## WHAT IS EXPECTED
Would you please copy each line below that includes the string "will"?

## DATASET ENTRIES
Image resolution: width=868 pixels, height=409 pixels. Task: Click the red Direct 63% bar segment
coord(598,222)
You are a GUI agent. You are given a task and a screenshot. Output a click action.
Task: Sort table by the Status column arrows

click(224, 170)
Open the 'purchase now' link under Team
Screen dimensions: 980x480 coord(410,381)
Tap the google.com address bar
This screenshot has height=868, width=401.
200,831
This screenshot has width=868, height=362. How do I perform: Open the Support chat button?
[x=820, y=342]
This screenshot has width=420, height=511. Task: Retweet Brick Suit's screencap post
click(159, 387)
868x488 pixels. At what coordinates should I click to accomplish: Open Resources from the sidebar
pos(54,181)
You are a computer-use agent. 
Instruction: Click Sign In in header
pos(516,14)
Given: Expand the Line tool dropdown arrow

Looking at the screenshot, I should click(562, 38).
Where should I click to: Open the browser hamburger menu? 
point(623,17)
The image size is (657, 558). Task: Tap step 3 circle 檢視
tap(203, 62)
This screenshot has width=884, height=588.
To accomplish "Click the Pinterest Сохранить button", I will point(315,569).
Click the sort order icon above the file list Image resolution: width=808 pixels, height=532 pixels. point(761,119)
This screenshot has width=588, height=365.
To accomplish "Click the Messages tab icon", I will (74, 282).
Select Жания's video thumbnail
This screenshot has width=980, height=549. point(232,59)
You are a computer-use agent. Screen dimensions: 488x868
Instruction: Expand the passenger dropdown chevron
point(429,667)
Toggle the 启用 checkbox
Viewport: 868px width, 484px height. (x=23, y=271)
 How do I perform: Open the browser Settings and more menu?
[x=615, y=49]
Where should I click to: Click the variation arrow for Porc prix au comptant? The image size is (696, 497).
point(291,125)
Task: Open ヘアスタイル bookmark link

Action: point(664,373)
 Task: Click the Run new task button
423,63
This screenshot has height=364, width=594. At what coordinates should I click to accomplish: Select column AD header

## OUTPUT OF THE TASK
To accomplish "Click the Pinterest Сохранить button", I will point(315,569).
To accomplish "Click the Messages tab icon", I will (74, 282).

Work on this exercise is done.